February 16, 2024 | V. "Juggy" Jagannathan
This week, I am looking at two articles, both bearing on the overall topic of future of digital health.
I listened to a podcast on Future of Everything from Stanford University with Professor Eleni Linos, the head of the Stanford Center for Digital Health. The conversation was quite interesting.
Professor Linos referred to several recent studies done at Stanford. One particular study, that caught my attention, involved trying to assess the bias in ChatGPT and Bard. And compare it to the bias exhibited by physicians. That study showed that when you provide a clinical vignette and vary the gender, race, ethnicity and socioeconomic status, the responses varied as well across large language models (LLMs) and physicians.
The study underscores that we have some ways to go before routinely using these artificial intelligence (AI) chat bots to provide clinical advice. Urgent research is needed. A detailed comment to the article listed for this paper underscored what needs to be done to address bias in models. The data used to train the model should include representative samples; evaluation needs to be rigorous for all target subgroups; stakeholders in tech needs to be representative of all perspectives, and finally there needs to be guiding ethical principles that drive evaluations.
Professor Linos, a dermatologist, also commented that though the smart phone pictures are quite good for tele-dermatology, there are discrepancies in diagnosis that vary with skin color. She is now taking the mantle of director for the Center for Digital Health at Stanford. Practically everything in health has a digital component now! She is going to be quite busy.
I came across a new paper in arXiv, where all computer science and AI preprints of papers are uploaded from researchers in Google and DeepMind. This one was titled “Towards Conversational Diagnostic AI.” It turns out there was an accompanying blog post, which Google often posts. It talks about a new system they are building dubbed, “Articulate Medical Intelligence Explorer (AMIE).” What exactly is this system? Essentially, it’s a chatbot that behaves like a physician. You may recall that during the pandemic, there were a slew of applications that attempted to diagnose symptoms of a panicked populace. At that time, they were trying to assess the probability of someone coming down with COVID-19. Fast forward to now, this is a significantly more ambitious chatbot.
So, what does AMIE chatbot do? It follows the same blueprint for questioning the patient that doctors do. It systematically elicits evidence from the patient on their chief complaint, reviews systems and all the various history elements like family history, past medical history, medication history, etc. Then it comes up with a diagnosis and treatment plan – all through the chat interface. The paper sketches how they trained the system and evaluated it as well. Let’s briefly explore how they did this.
They start with standard data sets to train AMIE, then use some creative strategies. LLMs have become so powerful, that I have seen more and more instances of their use in generating, training and fine-tuning data. Starting with a diagnosis, an LLM-agent (in their case, PaLM-2) was used to first generate a clinical vignette that corresponded to ones seen by clinicians in medical exams. Another LLM agent uses this clinical vignette to create a simulated dialogue between doctor and patient. A third LLM agent then plays the role of a critic to improve on the dialogue. The end result is high quality dialogs at scale. This dataset is used to fine tune the AIME system. The AIME chatbot incorporates a chain-of-reasoning approach to systematically comb through the evidence elicited from the patient and create a proper response at every turn.
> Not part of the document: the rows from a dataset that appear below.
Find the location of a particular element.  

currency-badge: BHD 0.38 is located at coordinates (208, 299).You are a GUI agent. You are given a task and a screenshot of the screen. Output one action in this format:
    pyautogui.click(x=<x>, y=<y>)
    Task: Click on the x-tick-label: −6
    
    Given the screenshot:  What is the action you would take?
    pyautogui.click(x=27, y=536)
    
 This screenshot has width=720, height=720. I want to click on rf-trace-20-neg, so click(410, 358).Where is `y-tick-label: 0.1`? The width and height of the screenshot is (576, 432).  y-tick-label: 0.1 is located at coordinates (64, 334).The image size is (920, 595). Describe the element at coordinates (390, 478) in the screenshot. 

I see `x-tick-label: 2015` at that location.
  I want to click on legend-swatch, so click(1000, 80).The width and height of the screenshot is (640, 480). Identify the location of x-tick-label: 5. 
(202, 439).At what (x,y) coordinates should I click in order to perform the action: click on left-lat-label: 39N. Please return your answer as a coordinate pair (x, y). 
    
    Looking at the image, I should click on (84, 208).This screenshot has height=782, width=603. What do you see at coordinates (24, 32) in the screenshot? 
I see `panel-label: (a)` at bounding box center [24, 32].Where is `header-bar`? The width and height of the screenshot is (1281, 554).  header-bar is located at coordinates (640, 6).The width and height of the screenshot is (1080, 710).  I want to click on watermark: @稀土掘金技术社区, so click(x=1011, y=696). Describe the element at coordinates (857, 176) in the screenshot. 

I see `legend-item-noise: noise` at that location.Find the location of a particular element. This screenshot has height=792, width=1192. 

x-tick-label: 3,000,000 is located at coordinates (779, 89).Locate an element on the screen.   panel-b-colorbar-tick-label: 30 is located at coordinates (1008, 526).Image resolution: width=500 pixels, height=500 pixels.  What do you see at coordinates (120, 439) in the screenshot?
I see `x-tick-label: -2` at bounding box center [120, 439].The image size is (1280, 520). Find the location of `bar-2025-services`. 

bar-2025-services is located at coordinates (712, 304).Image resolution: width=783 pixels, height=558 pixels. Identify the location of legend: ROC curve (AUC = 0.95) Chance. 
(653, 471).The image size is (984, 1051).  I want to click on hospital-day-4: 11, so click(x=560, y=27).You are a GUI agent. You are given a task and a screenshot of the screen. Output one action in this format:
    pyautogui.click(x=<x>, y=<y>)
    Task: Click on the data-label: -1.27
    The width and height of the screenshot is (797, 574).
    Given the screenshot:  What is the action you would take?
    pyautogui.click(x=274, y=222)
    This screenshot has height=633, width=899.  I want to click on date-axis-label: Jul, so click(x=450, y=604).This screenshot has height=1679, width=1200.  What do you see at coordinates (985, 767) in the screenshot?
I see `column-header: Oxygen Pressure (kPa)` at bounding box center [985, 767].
Now, let’s turn to the evaluation of the system. The researchers created a blind evaluation using a collection of clinical vignettes and patient actors. Patient actors were given clinical vignettes to help them answer questions from the chat interface. Behind the chat interface, it was randomly substituted with a real primary care physician or AIME response. And the result? You guessed it (otherwise, they wouldn’t publish the paper!) AIME was better than real life primary care physicians. That is not the surprising fact. They rank AIME, not only concerning diagnostic accuracy, but on subjective factors such as perceived openness, honesty and empathy. And AIME is better there, too! Imagine a chatbot scoring more points on empathy over real life physicians! However, in this case, the use of a chatbot interface may have biased the results. Verbose, polite responses are the forte of LLMs. I can’t see actual physicians typing up long responses!
Now, they are not going to replace physicians – ever. The physicians for the study were from Canada, the UK and India. One can see the value of such a system globally where there is such a shortage of physicians. I suspect that is what is motivating the researchers. Provide a tool to screen for conditions and get them access to appropriate help. We are seeing the future coming to life in front of our eyes – one research paper at a time.
“Juggy” Jagannathan, PhD, is an AI evangelist with four decades of experience in AI and computer science research.